Llevamos seis meses carteándonos. Ella tiene 83 años; yo 36. Ella ha vivido mucho y muy duro; yo siento que apenas nada y todo muy fácil. Seguramente por ello, por el contraste, me fascina tanto su vida de exilio heredado. Cómo su amiguito de la infancia Peter cayó asesinado por las bombas en Berlín. O sus largas y solitarias horas adolescentes en la librería que su familia regentaba, oyendo las campanas lúgubres, pesadas y tristes, que a las seis de la tarde tañía una iglesia cercana. O aquel domingo en que se erigió el muro que partía Berlín y encerraba a sus habitantes en la mayor cárcel de Europa mientras Núria le daba el pecho a su hija Inesita en el gélido piso de altos techos estucados que el Gobierno les había asignado. O el día siguiente a la caída del muro, con el suelo de la elegante avenida Kudamm tapizado por bolsas de plástico, envoltorios y latas vacías de Coca-Cola. Y planeando sobre todo ello, como los aviones que pilotaba su padre, aviador del Ejército republicano, un mismo paisaje: los inviernos largos, los días cortos y grises, el peaje de sobrevivir a la nostalgia. Eso debe de ser el exilio, antes, ahora y siempre: el permanente desarraigo.

Todo esto recordaba al visitar, en el Reina Sofía, la exposición Pensamiento Perdido: Autarquía y Exilio. Ver juntas las obras de Remedios Varo, de Josep Renau, de Maruja Mallo y de tantos otros creadores que se exiliaron como consecuencia de la dictadura española es como presenciar un diálogo en la frontera. En esa frontera espacial que habitaron todos ellos: ni de aquí ni de allí. En esa frontera temporal que es el exilio, entre pasados demasiado nítidos y horizontes siempre borrosos. En esa frontera emocional del estar peor que bien y mejor que mal.

El recuerdo de estos exiliados es nuestro presente. Basta con pensar en los exiliados de Afganistán, otra diáspora que atraviesa el mundo. Otra vez el exilio. Un drama que se pierde entre mayúsculas y abstracciones profilácticas. Y probablemente ese sea el problema: que pocos han oído el tañido grave de unas campanas en una tarde invernal a 2.000 kilómetros de casa. O sin recordar siquiera qué significa esa palabra: casa.

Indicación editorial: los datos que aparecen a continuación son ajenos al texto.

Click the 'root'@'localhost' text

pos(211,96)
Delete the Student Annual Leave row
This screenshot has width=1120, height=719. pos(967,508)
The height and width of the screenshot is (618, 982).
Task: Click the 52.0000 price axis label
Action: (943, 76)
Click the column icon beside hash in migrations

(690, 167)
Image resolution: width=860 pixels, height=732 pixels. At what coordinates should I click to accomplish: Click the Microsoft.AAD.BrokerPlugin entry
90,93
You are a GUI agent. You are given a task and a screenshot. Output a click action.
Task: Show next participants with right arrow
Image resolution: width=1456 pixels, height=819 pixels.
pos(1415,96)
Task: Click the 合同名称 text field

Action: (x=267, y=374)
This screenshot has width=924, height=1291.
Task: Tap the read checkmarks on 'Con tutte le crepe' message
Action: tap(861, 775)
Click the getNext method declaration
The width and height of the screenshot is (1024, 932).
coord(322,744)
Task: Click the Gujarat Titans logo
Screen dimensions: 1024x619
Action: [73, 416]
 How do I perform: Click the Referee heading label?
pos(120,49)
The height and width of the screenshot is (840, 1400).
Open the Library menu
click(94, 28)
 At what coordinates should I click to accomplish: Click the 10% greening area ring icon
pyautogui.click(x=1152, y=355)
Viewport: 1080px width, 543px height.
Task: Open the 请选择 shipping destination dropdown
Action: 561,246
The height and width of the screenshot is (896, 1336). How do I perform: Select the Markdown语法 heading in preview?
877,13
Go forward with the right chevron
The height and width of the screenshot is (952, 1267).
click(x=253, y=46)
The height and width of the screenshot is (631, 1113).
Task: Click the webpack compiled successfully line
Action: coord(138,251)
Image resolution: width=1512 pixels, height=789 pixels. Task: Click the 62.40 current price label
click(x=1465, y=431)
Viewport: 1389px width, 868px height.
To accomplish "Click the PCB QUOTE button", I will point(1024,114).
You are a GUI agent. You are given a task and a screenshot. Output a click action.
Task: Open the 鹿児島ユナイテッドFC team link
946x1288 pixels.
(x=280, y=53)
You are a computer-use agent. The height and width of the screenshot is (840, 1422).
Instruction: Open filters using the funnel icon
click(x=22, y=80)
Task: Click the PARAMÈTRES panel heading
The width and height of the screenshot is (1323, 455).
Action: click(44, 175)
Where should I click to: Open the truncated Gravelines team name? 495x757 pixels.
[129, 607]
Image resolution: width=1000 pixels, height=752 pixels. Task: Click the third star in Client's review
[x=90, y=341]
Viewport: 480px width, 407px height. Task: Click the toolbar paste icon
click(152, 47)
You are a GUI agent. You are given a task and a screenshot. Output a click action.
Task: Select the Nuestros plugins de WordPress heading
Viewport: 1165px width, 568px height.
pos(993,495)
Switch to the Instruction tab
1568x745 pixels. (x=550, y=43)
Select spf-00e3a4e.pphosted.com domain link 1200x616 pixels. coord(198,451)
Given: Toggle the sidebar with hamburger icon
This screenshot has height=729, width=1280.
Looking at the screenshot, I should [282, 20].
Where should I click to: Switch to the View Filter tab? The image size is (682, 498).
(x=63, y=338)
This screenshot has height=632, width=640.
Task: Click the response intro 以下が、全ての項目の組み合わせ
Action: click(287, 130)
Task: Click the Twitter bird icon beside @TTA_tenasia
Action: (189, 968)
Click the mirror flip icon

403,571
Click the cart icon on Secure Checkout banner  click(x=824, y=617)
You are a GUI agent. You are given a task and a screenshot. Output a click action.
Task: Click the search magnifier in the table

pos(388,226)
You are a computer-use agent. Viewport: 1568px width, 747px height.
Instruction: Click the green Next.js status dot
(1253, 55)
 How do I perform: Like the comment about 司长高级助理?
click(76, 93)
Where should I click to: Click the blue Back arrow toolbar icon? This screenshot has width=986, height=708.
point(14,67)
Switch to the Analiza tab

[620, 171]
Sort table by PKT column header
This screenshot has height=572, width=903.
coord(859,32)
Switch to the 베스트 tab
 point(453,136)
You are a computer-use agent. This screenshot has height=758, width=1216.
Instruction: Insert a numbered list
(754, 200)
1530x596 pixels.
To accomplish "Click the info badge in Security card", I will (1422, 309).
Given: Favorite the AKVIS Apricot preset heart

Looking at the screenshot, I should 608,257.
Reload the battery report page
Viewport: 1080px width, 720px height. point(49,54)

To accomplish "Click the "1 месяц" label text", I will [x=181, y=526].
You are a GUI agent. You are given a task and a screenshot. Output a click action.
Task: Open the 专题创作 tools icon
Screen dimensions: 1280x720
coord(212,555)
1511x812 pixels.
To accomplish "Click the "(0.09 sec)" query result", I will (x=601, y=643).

En una de sus cartas, Núria me pregunta por Raimon. Le he enviado su música y una biografía ilustrada del cantautor de Xàtiva por correo postal. Ella ha vuelto a escuchar a Raimon en Berlín. Y al passar la rella damunt els records, me cuenta el extraño sentimiento que tuvo, de joven, cuando viajaba a Barcelona sola porque su marido y su hija eran ciudadanos de la RDA y no podían salir al extranjero capitalista. Joven y sola en Barcelona, sentía que no pertenecía a aquellos jóvenes airados de su edad que vibraban juntos escuchando a Raimon. El exilio los separaba.

Aquellos eran tiempos de utopías. De utopías que los hombres arruinaron, lamenta Núria. Eran tiempos de fe en los ideales, de una ceguera fanática que no permitía la duda. Hoy, el espíritu inflamado de aquella época ha resucitado en su peor versión. Solo vuelve la ceguera irracional de los fanatismos. Pero sin los paraísos alcanzables por los que luchar. Gritos sí; sueños no. Las utopías sociales quedaron arrumbadas al margen. Como hojas secas arrastradas por el huracán de la Historia.

Paco Cerdà es periodista, editor y escritor. Su libro más reciente es El peón.